Tesla’s white-collar employees have a choice: return to work like their assembly-line colleagues—or start clearing up their desks. In a leaked email headlined “Remote work is no longer allowed,” Elon Musk stated only in severe instances when this was proved impossible would he personally determine whether to revisit his order. The email, dated May 31 and signed “Elon,” said, “This is less than we require of industrial employees.”
He claimed that extraordinary instances would be evaluated and assessed directly by him, but that higher-ups would not be able to report to the Tesla office that was most convenient for them. “Moreover, the ‘office’ must be a primary Tesla office, not a distant branch office unrelated to the job tasks, such as being in charge of human relations at the Fremont plant but having your office in another state,” the memo said. Tesla has yet to respond to MarketWatch’s request for confirmation of the email.
While other firms have struggled to rehire staff in the almost two years after the outbreak began, Musk seems to see no benefit in doing so for his own personnel. Despite research demonstrating that productivity increased during lockdowns, remote work may not be as detrimental to productivity as he believes.
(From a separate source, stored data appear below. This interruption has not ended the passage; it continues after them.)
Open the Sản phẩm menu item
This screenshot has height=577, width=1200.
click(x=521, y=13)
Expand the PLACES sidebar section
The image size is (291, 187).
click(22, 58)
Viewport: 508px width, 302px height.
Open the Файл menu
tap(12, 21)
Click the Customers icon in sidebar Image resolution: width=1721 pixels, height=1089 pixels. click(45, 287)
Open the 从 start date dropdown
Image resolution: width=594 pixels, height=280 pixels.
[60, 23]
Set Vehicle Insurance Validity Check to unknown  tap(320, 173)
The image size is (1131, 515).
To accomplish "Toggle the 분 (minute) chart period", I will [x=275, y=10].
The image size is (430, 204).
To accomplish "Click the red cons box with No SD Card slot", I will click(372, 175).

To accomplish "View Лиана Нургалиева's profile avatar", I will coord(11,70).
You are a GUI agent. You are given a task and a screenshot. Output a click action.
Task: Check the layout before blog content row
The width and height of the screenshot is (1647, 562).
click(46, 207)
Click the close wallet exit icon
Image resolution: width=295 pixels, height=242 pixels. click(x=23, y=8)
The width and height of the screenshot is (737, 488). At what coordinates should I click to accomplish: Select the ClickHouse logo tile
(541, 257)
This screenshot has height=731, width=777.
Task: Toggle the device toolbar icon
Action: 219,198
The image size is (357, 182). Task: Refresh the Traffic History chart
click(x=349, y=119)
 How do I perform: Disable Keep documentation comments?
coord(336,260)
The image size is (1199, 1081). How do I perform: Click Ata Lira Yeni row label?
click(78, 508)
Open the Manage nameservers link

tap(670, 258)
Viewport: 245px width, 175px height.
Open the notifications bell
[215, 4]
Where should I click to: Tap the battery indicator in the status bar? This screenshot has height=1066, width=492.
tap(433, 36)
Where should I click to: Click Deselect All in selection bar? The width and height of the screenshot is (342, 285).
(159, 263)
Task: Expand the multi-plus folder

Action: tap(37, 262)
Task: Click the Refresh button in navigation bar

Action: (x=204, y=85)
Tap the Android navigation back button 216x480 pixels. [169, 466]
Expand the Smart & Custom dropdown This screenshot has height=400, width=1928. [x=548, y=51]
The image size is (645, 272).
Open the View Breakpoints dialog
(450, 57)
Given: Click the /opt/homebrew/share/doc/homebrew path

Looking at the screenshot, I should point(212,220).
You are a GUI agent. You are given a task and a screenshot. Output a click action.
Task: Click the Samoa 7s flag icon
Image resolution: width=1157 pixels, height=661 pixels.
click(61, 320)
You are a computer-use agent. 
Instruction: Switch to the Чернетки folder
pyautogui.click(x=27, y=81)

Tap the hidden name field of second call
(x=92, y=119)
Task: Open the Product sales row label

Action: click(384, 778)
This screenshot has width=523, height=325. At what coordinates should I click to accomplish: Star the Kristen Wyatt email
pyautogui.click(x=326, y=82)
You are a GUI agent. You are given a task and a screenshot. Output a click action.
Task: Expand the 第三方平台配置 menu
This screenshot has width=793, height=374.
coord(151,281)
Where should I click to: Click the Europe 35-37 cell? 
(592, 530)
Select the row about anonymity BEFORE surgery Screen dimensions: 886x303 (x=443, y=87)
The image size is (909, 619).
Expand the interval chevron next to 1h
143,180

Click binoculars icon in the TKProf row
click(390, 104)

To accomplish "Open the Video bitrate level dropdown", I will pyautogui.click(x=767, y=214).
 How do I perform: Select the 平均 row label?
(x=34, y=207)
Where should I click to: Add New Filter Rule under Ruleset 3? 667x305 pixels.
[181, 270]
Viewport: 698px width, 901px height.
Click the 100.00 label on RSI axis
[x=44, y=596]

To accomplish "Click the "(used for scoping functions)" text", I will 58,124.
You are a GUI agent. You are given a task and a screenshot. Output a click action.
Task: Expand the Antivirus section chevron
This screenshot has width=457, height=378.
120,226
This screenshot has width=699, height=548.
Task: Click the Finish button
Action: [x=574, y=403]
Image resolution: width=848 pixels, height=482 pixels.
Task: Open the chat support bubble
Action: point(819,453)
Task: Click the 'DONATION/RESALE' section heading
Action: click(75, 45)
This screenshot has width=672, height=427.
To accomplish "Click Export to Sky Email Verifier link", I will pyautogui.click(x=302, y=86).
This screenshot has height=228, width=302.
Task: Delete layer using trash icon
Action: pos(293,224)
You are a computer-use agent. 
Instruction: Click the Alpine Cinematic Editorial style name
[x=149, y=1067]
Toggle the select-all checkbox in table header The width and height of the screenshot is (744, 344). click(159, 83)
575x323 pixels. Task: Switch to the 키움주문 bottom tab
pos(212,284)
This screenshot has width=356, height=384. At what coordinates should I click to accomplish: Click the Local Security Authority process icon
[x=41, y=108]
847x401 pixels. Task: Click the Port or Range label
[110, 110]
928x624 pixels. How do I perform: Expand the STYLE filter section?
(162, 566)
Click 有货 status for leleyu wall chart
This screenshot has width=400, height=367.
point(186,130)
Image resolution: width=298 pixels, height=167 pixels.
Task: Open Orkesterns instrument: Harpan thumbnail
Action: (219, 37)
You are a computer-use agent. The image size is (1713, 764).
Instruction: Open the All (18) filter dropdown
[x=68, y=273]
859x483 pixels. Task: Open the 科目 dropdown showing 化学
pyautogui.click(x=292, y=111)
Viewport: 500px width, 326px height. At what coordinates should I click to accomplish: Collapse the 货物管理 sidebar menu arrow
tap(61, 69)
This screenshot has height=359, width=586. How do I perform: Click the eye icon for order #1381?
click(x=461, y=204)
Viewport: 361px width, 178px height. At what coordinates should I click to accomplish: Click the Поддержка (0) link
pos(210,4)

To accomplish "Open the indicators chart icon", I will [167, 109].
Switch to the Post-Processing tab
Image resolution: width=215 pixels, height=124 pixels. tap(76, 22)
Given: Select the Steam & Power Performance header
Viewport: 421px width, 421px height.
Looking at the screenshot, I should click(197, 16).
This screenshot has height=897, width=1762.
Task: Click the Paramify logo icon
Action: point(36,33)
In a study published last month, a research team from Texas A&M University’s School of Public Health discovered precisely that.
Another research performed by Stanford University professor Nicholas Bloom found that employees who are permitted to work from home at least part of the time are more productive. While it’s unknown if Tesla employees are ready to strike, in a tight labor market in the United States, huge businesses are still having to rehire all of their employees, and COVID-19 is still generating breakouts around the country.
When the firm assured employees they may remain home if they felt insecure due to COVID-19 in the early months of the epidemic, the entrepreneur and creator of Tesla came under criticism. Later, the corporation changed its mind and announced that workers who failed to return to work would be sacked.
Between May and December 2020, when Tesla reopened despite health experts’ advice, it experienced hundreds of instances of COVID. Despite manufacturing closures in China and continued supply-chain issues, the company’s most recent earnings, reported in April, blew beyond estimates, with sales approaching $19 billion. Despite COVID breakouts, Tesla is still attempting to bring its Shanghai manufacturing up to speed. So far this year, the company’s stock has lost 28% of its value.